Sam Bardwell as the dunder-headed Christian was a lovable puppy, from whom little is expected, so when Bardwell has his moment in Act II, it’s a pretty satisfying little rush.

Alan Sorenson as De Guiche, the pompous nobleman and spurned suitor to Roxane really finessed this somewhat thankless and completely necessary character. A foil for just about everybody, it might have been a toss-off part, but Sorenson mines its complexities and nuances.

Craig Johnson’s romp as Roxane’s nursemaid Desiree is a guaranteed crowd pleaser. In fact, in this and other roles, Johnson was a scene stealer, but I don’t hold him responsible. It’s the path this adaptation took, and he was just doing his job—extraordinarily well. (Did Hollinger not see this coming?)

Shawn Hamilton (Le Bret), Martin Ruben (Ragueneau), Jason Rojas (DeValvert) and Jon Andrew Hegge (Ligniere) complete the cast and all deserve solo bows.

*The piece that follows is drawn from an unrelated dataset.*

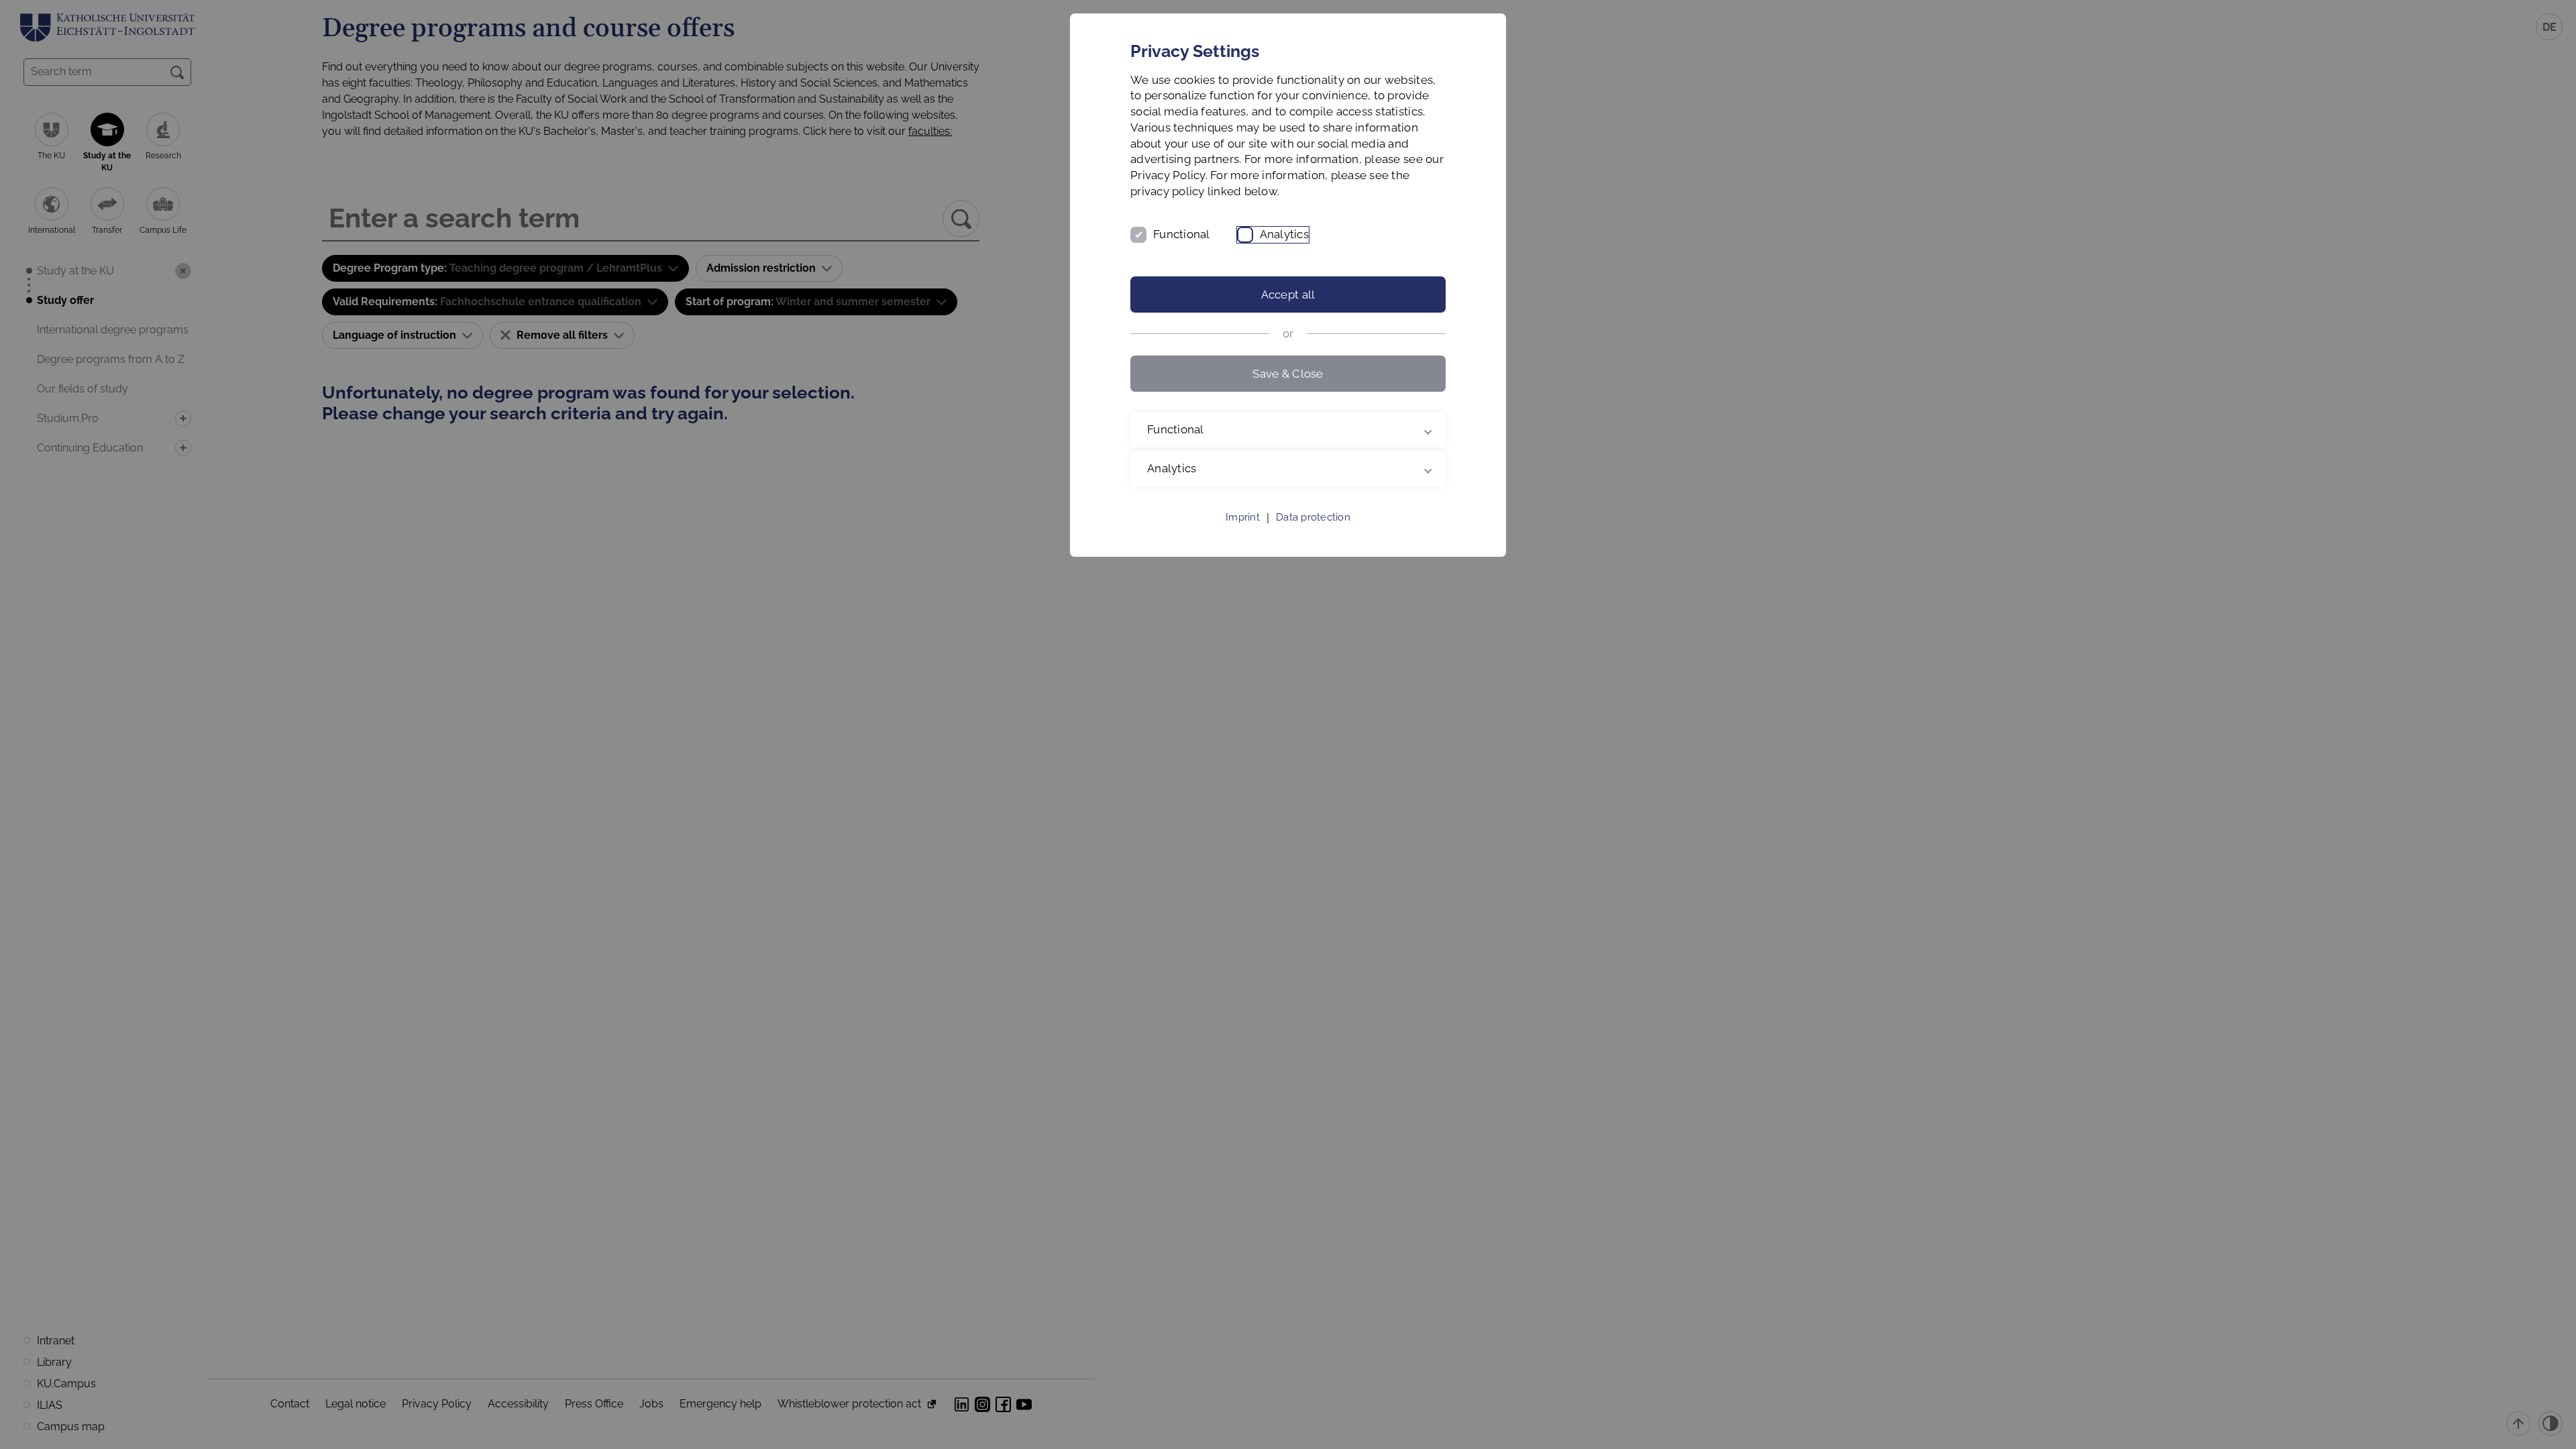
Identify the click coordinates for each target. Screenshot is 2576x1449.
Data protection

Much discussion has never resolved whether Rostand’s play is heroic tragedy or heroic comedy. This translation picks up and runs with the comedy, but with its punchy dialogue, is it, well … too flippant? Does it pander with easy laughs at the expense of the enormous emotional wallop inherent in the fundamental story?

Looming in the wings is the inevitability of Act II.

In Hollinger’s zest for abandoning much of the rhymed verse, he blew right by an important consideration. How, then, will you deal with the unavoidable resolution of this whole story?

The method of rhymed couplets may have suited the period in which the play is set, but the presumption of this translation is that it doesn’t suit contemporary audiences. Probably true, to a degree, but you have to deal with some implausibilities somehow, don’t you? In opera, a character can be killed and sing an entire aria before falling to the floor. If the singer is good, nobody cares about the biological impossibility of that. With some poetry intact, some completely rewritten and some completely deleted, what device will serve this ending?

But first, we have to believe that seven men are holding off a large, well-equipped army that is poised to attack. If the language removed us from the reality on the stage and led us to experience it in another way, which is what poetry (or music, or dance) can do, it wouldn’t matter if it were seven, 17 or 70, would it?

Missing certain plot resolutions, and with hits and misses of poetry, punctuated by perfunctory concerns (on the order of, “I’m hungry”) we were not allowed to be lifted off the battlefield and ultimately transported to a place where we could become immersed in the larger questions of the play—and get beyond that nose.

There is a penchant these days for squeezing large shows into small casts. There’s a practical reason for doing this, of course, and making it work seems to have become part of a playwright’s or a director’s necessary skillset. On the face of it, there’s nothing wrong with it, but just what’s the tipping point? If it requires a man in drag to play a nun in the closing scene (no matter how charming this little cameo by Hegge was) is this serving the play? Are we ok with the result?

The final scene belongs to Cyrano and Roxane. Nothing else in it matters, really, and it’s not about “fixing” anything; it’s about delivering on the one thing the audience has wanted from the beginning: Roxane professing her love for Cyrano. I don’t know what, exactly, this translation messed with—or what the director felt he needed to do to accommodate the translation—but as poignant as it was, it wasn’t all encompassing, or at least bigger than me. Had it been, this audience would likely have leaped to its feet as the lights faded.

Yes, it’s fun and skillfully rendered entertainment, peppered with anachronisms and acting panache. You’re gonna love the first act. Chvala, cast and crew deliver, and I do recommend that you go. There aren’t that many directors out there that can do what Chvala can. It runs through April 6.